Achieving the American Dream of purchasing a home is elusive to many people. Not because they can't afford to buy one, but rather their financial past or income verification documentation doesn't align with conventional loan requirements. Maybe they've overcome bankruptcy or are self-employed. Non-qualified mortgage loans, or non-QM loans, are loans that do not meet a qualified mortgage's standards, and lenders can use non-traditional methods of income verification to approve the borrower.
What's the difference between a qualified mortgage loan and a non-QM loan?
A qualified mortgage (QM) loan is a mortgage class that meets specific lender and borrower standards, as outlined in the Dodd-Frank Wall Street Reform and Consumer Protection Act of 2010. The act requires borrowers to show they can pay back the loan on both QM and non-QM loans.
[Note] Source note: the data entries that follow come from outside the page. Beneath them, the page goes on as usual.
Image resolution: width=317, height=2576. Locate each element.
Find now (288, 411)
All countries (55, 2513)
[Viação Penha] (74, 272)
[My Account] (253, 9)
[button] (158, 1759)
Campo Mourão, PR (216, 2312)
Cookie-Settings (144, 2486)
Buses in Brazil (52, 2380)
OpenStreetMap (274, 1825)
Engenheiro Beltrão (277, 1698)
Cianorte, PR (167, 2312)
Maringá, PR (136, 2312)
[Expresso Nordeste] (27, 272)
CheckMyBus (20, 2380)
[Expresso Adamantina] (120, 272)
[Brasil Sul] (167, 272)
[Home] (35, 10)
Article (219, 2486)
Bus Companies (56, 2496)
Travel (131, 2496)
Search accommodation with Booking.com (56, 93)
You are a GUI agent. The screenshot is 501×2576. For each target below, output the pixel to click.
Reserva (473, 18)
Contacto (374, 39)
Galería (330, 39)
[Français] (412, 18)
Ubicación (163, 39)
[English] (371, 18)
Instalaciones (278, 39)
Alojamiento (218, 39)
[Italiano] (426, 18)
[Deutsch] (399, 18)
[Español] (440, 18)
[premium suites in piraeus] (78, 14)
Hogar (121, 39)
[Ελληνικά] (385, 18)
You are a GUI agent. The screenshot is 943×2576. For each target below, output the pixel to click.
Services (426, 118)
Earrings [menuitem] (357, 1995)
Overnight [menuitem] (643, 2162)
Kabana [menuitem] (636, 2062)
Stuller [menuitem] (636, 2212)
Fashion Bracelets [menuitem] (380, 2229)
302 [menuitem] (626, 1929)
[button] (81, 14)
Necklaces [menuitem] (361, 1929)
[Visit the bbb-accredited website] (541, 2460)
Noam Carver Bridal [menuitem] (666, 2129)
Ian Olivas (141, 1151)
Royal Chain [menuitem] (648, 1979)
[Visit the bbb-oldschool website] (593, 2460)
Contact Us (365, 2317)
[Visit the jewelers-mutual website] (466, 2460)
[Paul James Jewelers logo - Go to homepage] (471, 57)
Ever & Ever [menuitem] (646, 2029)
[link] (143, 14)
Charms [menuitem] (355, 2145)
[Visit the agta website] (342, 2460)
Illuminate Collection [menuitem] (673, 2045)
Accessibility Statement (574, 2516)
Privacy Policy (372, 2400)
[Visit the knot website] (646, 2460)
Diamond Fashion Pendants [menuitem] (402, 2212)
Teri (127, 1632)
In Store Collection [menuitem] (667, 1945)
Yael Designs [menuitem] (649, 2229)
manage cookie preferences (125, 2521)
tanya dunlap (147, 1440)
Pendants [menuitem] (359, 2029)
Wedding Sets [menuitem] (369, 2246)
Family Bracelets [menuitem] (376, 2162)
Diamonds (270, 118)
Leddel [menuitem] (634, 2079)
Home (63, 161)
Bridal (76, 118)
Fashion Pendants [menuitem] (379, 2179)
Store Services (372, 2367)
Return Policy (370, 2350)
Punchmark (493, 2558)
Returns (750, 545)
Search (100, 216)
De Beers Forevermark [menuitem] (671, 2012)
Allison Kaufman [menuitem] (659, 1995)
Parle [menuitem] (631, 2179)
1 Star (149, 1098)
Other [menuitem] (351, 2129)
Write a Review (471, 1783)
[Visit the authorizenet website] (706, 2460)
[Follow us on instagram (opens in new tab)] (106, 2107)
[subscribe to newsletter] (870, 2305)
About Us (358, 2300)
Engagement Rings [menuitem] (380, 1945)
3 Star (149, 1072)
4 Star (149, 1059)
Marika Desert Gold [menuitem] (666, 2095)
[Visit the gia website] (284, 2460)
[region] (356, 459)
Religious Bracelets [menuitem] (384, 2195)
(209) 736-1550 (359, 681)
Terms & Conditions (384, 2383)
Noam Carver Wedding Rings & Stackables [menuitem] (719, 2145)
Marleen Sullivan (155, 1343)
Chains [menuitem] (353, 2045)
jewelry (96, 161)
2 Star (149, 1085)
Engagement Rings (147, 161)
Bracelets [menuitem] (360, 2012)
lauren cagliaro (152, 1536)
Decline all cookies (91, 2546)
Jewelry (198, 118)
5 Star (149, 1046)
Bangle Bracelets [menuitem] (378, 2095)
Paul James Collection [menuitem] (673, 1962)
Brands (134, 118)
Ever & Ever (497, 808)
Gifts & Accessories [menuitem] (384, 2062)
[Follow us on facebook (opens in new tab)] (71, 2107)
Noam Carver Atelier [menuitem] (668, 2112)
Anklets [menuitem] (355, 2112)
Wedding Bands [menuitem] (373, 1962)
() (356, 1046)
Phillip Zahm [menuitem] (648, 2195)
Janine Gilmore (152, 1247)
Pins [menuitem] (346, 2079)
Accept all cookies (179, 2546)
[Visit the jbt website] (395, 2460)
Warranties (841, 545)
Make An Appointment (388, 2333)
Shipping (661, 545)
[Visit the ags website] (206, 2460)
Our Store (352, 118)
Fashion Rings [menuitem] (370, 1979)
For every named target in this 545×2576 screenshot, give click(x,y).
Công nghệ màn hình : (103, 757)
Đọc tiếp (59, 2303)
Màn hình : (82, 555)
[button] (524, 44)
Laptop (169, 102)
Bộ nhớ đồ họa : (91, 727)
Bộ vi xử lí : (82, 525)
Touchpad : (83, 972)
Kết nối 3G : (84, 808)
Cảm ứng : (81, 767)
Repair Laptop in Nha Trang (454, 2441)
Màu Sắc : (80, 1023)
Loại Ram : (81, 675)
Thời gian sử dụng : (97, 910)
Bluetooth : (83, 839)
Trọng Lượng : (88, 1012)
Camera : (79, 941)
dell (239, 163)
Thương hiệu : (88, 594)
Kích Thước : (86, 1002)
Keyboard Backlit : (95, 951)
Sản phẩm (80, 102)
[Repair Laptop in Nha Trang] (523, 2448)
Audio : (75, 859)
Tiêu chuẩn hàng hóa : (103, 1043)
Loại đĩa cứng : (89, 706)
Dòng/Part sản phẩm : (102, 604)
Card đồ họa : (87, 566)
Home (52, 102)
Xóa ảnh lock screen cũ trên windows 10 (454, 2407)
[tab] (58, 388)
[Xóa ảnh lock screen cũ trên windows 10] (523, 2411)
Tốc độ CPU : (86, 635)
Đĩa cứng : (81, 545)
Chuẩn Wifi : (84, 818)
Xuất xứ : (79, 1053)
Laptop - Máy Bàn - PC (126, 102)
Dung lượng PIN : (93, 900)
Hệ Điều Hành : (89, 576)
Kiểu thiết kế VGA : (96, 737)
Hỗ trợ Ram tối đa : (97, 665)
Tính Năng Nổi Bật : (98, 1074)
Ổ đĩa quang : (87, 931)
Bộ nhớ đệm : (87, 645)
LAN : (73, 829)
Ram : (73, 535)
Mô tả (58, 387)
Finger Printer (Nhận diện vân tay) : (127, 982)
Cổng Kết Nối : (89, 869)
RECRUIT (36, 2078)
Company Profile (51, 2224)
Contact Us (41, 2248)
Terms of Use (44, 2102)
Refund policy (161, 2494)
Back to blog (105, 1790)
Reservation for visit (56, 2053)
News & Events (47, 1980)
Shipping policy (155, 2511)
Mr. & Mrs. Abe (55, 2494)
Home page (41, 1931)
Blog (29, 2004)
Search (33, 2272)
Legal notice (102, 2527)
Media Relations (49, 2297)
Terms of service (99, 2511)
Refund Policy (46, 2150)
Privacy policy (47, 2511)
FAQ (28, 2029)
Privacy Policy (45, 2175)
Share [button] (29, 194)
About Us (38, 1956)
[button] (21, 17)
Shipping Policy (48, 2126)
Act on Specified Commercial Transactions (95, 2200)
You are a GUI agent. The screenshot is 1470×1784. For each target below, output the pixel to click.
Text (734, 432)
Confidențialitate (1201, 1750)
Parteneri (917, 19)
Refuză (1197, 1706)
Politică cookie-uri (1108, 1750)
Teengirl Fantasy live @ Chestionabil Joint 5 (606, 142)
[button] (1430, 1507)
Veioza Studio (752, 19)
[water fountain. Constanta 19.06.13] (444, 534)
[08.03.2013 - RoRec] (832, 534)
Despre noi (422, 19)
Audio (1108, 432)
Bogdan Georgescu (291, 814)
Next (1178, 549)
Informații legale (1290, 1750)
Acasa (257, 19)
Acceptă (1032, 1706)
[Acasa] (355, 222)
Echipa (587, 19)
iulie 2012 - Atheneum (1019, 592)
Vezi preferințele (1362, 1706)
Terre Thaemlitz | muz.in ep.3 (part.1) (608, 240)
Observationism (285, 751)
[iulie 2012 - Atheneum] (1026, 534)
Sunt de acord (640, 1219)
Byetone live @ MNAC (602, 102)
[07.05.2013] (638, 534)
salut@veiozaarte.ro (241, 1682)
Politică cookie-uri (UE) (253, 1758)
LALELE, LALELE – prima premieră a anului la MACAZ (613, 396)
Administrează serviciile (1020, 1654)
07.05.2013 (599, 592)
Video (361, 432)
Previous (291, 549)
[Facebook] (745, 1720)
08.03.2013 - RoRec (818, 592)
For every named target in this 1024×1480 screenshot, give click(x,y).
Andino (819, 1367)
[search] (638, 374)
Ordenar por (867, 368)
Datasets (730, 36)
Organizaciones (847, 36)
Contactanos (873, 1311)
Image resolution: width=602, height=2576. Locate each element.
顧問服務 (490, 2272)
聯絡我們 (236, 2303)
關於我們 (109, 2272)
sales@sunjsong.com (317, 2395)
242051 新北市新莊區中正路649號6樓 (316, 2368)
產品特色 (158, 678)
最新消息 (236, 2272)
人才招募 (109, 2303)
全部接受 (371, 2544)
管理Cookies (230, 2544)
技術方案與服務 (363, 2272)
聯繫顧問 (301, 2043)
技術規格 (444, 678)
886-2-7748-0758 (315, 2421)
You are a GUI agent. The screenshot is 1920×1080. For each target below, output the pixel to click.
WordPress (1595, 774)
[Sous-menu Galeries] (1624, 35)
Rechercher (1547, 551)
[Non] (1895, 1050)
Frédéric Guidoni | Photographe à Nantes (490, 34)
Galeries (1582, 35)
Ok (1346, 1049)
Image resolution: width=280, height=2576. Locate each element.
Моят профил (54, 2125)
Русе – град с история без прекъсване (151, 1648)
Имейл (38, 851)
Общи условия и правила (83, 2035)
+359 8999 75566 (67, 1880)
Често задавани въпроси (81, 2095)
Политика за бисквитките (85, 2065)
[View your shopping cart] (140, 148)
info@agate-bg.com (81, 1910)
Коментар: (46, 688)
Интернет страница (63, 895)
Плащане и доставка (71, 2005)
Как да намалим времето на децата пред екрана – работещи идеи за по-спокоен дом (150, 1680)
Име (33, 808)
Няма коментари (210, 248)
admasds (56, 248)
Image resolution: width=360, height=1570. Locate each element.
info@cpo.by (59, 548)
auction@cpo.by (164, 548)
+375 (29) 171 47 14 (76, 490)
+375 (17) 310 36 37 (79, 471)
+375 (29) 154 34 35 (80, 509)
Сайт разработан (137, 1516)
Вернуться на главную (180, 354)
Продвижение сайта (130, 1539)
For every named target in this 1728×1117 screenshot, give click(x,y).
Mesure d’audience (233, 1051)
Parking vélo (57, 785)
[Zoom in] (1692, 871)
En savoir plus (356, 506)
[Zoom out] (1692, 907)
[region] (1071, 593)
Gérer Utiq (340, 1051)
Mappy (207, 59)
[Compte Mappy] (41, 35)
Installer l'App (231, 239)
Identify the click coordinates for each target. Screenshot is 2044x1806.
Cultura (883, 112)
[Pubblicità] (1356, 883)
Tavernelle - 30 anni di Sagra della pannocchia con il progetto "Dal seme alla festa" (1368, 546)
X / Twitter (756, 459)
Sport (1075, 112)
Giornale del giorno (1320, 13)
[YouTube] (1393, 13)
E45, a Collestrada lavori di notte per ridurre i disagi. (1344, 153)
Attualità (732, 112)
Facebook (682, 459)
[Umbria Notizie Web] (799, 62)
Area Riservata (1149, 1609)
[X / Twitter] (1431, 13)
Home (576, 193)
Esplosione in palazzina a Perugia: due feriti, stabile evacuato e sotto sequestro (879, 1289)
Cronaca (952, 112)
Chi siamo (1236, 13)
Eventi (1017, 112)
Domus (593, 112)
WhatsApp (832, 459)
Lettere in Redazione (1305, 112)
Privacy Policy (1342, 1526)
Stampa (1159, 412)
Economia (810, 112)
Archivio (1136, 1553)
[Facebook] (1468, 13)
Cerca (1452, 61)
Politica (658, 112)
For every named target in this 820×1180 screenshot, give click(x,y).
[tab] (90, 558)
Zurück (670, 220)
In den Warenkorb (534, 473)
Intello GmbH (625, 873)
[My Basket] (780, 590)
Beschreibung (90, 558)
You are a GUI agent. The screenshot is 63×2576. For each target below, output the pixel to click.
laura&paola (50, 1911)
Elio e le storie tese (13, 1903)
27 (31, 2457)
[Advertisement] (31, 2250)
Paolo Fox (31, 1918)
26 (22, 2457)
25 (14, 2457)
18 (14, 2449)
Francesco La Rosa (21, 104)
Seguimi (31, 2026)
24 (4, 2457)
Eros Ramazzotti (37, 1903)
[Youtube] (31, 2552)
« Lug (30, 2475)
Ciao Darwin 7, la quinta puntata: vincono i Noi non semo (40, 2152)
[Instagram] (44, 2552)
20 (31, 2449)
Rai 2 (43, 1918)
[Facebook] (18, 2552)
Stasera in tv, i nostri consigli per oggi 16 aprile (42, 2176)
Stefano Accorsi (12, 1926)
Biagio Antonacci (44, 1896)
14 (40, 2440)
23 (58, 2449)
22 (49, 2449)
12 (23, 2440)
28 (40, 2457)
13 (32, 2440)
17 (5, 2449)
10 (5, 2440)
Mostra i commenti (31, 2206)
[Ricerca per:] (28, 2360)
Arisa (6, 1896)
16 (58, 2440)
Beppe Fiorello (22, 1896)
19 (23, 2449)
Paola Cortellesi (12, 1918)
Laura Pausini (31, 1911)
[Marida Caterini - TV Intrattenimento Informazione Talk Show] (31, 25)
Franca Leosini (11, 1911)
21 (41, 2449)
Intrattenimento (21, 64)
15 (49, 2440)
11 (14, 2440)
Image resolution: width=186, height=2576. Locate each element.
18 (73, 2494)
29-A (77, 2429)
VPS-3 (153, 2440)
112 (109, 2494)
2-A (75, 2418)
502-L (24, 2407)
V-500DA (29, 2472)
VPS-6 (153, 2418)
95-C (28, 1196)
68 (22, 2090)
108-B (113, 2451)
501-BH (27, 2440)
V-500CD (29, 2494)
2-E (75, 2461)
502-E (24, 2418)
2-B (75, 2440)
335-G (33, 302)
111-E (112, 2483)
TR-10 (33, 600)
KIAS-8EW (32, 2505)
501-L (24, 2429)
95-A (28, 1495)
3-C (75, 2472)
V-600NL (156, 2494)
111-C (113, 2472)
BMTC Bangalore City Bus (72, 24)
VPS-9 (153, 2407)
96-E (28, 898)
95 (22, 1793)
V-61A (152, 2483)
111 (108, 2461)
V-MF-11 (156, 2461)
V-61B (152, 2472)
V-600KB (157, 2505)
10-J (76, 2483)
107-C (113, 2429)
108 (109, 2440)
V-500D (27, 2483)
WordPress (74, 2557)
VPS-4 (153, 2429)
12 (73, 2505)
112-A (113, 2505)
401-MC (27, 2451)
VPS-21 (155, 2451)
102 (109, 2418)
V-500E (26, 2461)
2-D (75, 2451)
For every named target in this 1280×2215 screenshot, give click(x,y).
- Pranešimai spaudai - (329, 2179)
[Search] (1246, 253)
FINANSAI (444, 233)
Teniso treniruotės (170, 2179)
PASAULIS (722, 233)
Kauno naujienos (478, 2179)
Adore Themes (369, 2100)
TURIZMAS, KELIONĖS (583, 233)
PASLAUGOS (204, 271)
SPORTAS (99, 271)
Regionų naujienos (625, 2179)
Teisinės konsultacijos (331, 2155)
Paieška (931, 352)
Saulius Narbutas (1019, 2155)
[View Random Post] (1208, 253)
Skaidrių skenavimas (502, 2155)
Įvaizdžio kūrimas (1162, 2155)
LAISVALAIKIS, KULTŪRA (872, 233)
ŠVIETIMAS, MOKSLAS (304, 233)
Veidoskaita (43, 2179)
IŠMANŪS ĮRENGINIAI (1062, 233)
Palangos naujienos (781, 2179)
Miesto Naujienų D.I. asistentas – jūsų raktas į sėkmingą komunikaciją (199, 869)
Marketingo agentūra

QM loans cannot have certain more risky features like negative amortization, balloon payments, or interest-only payments.
A non-QM loan is essentially any loan that doesn't meet the criteria of a QM loan. Lenders use alternative methods of income verification to assist the borrower get approved. Since the loans are not insured, guaranteed, or backed by any government agency, the lender usually keeps the loan in their portfolio.
Who can benefit from a non-QM loan?
Self-employed borrowers who can't provide a W-2 or pay stubs to verify their income are ideal candidates for a non-QM loan. Lenders can look at their bank statements over the past two years to get a clear picture of their income. Other non-QM candidates can include those that have a high net worth without traditionally documented income.
Pros and cons of non-QM loans
With non-QM loans, the lender is assuming most of the risk. Therefore, lenders can impose their own requirements and terms. Generally, lenders tend to be more flexible in their conditions. This could make it easier for a borrower to qualify for a non-QM loan when other mortgage loans aren't an option. Non-QM loans also allow the purchaser to borrow above the conforming limit set by Fannie Mae and Freddie Mac. These loans are also called Jumbo Loans.
Non-QM loans are typically kept in a lender's portfolio, whereas QM loans are eligible for sale to secondary market investors. With a non-QM loan, you may be more likely to maintain the relationship of having your original lender as your servicer instead of your loan being sold and serviced by other lenders.
With that, there are some cons to non-QM loans that you should consider. As non-QM loans are not insured, guaranteed, or backed by a government agency, the interest rate or fees may be higher than a QM loan option.
Keeping these pros and cons in mind and your situation in pursuing a non-QM loan will help you determine whether it's the right choice for you. Doing research is critical when selecting the type of mortgage loan.